Observatoire du Carve Out 2021

Guillaume Foucault,  Managing Partner - Corpcom

Communiquer le carve-out

 Subtile et adaptée, la communication du carve-out doit s’adapter à l’environnement des entreprises.

Comme toute communication sortant de l’ordinaire pour une entreprise, celle d’un carve-out requiert de nombreuses précautions et une méthodologie spécifique. A l’instar de l’opération elle-même, sa communication se prépare bien en amont, s’intensifie durant la phase de séparation des entités et se doit de répondre aux attentes des parties-prenantes après, lorsque l’unité séparée du groupe vole de ses propres ailes. Tout ceci doit s’effectuer avec l’objectif de préserver la valeur de tous les actifs, humains en tête. Car un carve-out est tout sauf une opération attendue ou souhaitée la plupart du temps. Elle peut laisser des cicatrices. Sortir d’un groupe c’est souvent changer de nom et de raison d’être. Cela peut être une perte de sens mal vécu. Or, sans les femmes et les hommes qui les font tourner, les entreprises ne sont rien. Bien communiquer un carve-out est donc primordial.


 Trois phases sont à considérer

La préparation de l’opération de carve-out. Une fois décidée, ou envisagée car il faut respecter le droit social en la matière, l’équipe projet doit établir un retro-planning de communication. Il va falloir d’abord faire atterrir les esprits. L’idée comme quoi les entreprises composant le groupe ne feront pas éternellement partie de ce dernier, doit exister et être distillée subtilement. Puis, le CSE qui annoncera le projet devra être encadré d’une communication spécifique. Il convient d’avoir un message unique pour toutes les cibles de communication, quitte à l’adapter. Et surtout communiquer avec les cibles en suivant un schéma bien préparé avec des outils de communication ad hoc.

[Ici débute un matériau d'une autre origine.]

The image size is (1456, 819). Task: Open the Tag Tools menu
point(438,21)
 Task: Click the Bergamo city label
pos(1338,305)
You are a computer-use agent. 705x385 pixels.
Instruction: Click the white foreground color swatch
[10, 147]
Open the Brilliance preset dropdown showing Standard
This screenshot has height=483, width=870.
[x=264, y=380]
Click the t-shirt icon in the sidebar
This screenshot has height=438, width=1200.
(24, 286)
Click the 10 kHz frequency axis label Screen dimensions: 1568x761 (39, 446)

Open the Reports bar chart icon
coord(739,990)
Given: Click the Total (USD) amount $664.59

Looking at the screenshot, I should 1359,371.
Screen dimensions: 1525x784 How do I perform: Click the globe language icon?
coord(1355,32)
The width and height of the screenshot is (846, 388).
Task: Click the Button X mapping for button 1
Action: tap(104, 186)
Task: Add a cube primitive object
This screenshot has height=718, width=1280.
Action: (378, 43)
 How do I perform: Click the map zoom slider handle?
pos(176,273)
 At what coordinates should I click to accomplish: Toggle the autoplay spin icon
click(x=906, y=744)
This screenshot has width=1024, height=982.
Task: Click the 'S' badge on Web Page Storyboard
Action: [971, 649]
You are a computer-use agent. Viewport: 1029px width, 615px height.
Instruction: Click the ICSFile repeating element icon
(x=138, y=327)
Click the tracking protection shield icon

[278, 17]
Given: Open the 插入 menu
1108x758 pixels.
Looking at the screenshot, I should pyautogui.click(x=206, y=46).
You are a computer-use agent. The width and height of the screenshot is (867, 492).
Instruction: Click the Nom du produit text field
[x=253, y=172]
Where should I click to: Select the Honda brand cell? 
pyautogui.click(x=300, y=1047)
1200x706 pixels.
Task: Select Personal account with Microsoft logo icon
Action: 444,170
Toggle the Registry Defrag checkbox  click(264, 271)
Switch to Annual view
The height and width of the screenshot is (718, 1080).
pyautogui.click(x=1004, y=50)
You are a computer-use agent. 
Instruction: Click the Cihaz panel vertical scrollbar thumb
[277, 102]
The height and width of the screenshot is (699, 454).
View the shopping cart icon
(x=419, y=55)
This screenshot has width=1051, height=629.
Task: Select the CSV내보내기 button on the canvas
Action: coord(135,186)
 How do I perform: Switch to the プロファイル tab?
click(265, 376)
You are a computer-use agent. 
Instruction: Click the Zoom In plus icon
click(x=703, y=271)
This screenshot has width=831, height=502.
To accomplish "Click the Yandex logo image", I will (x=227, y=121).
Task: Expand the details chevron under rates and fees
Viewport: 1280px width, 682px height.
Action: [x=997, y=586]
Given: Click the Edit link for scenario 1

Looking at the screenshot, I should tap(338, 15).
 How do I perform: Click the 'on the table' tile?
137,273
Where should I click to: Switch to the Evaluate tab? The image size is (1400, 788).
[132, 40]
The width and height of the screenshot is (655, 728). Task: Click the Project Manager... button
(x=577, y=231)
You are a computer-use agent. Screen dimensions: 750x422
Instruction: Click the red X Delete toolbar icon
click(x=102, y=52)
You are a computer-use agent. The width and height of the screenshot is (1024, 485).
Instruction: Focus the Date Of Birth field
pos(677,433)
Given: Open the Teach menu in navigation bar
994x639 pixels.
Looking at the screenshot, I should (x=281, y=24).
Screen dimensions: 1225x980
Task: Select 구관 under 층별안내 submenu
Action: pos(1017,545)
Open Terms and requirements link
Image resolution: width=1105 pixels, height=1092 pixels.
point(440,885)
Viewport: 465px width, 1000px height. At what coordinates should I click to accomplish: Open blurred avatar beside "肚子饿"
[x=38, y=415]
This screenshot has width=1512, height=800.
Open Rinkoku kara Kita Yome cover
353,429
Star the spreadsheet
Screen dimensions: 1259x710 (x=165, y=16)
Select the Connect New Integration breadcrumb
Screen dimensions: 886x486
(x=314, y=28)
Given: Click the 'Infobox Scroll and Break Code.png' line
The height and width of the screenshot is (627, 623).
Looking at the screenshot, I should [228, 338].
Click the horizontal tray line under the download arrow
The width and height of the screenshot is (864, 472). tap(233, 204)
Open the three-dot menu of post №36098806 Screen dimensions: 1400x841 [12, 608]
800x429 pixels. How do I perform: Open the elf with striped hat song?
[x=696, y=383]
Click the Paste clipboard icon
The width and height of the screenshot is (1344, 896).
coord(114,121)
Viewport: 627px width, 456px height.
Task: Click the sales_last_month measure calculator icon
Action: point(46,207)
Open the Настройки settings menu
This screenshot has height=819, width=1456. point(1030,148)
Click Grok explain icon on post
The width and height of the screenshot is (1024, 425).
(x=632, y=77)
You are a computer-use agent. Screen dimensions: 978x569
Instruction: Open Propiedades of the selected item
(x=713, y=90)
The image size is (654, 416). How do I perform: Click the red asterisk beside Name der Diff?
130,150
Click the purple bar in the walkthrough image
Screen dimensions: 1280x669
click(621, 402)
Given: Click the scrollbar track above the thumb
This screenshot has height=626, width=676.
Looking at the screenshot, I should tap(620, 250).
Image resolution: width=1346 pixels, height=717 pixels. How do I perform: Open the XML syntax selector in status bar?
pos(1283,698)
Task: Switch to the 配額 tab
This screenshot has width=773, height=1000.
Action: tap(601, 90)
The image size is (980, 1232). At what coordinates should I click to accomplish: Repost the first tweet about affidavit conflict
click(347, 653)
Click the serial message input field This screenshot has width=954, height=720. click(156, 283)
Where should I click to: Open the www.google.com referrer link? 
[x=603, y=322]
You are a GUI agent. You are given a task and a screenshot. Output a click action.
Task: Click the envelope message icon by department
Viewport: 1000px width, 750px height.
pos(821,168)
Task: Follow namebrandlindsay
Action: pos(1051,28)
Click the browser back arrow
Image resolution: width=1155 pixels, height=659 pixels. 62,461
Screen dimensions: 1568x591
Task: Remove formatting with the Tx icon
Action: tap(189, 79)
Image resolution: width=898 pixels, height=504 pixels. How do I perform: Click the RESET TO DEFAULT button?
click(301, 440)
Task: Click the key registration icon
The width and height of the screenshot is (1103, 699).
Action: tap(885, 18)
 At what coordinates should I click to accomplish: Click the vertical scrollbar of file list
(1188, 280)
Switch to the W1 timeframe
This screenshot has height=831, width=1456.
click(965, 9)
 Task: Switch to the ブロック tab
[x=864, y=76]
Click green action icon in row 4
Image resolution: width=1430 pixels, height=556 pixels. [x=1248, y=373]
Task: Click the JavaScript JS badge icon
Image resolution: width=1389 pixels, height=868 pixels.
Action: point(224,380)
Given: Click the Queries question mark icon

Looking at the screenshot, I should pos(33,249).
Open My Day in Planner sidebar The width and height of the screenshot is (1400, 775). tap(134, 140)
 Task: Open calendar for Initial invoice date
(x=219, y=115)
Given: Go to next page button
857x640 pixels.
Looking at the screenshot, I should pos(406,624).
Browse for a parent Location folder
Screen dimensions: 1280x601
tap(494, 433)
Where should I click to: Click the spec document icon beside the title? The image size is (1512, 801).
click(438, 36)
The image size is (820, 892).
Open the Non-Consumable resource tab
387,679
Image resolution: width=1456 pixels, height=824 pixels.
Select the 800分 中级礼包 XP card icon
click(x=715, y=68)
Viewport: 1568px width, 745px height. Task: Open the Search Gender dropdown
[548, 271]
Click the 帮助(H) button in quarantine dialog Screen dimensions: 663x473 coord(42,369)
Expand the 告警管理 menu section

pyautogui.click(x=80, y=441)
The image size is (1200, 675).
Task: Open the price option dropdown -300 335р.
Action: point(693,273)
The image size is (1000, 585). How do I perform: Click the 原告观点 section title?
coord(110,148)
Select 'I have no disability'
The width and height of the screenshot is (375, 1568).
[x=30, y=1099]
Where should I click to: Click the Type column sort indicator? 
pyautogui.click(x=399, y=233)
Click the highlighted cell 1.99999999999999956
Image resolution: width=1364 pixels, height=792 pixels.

Avec l’info-consultation des représentants des salariés, va démarrer la deuxième phase. La séparation commence réellement. Il faut alors veiller à ce que les explications qui ont soutenu les débats du CSE, soient bien comprises et acceptées par l’ensemble des parties prenantes. Les employés d’abord. Ils ne doivent pas voir cette séparation comme une punition. Sans vouloir en faire une bénédiction, on peut tenter d’en faire une opportunité. Lorsqu’un groupe se sépare d’une entité, ce n’est jamais pour le plaisir. C’est pour répondre à des critères, des choix stratégiques. Ils doivent être compris de ceux qui partent comme de ceux qui restent. La communication se joue ici à l’intérieur de l’entreprise comme à l’extérieur. Et pas toujours où on peut l’imaginer. En effet, c’est chez la ou le salarié que se joue le moral de l’entreprise en période de carve-out. Elle ou il, doit pouvoir expliquer ce qui se passe, dans quel délai et avoir une information de qualité. Un acquéreur a ainsi rencontré tous les employés d’une entreprise qu’il reprenait. Un par un, il leur a expliqué son projet et leur a demandé d’adhérer. Longue et fastidieuse, cette méthode a payé. L’adage ne dit-il pas qu’ « Un homme averti en vaut deux ».

La troisième phase du carve-out est celle du décrochage. L’entité vendue, sortie du périmètre de son groupe, doit voler de ses propres ailes. A tout point de vue. En communication aussi. « Show must go on ». Voir plus, car il est essentiel de démontrer que l’entreprise indépendante poursuit ses opérations. Elle va devoir communiquer. Annoncer sa nouvelle stratégie ou sa nouvelle identité. Elle ne doit en aucun cas rester muette. En interne, comme en externe, les parties prenantes ne doivent pas s’inquiéter. Pour elles, tout change mais rien ne change.

Subtile et adaptée, la communication du carve-out doit s’adapter à l’environnement des entreprises. Le B to B n’a pas les mêmes enjeux que le B to C. Mais l’importance de prendre en compte la communication reste la même. Elle est essentielle.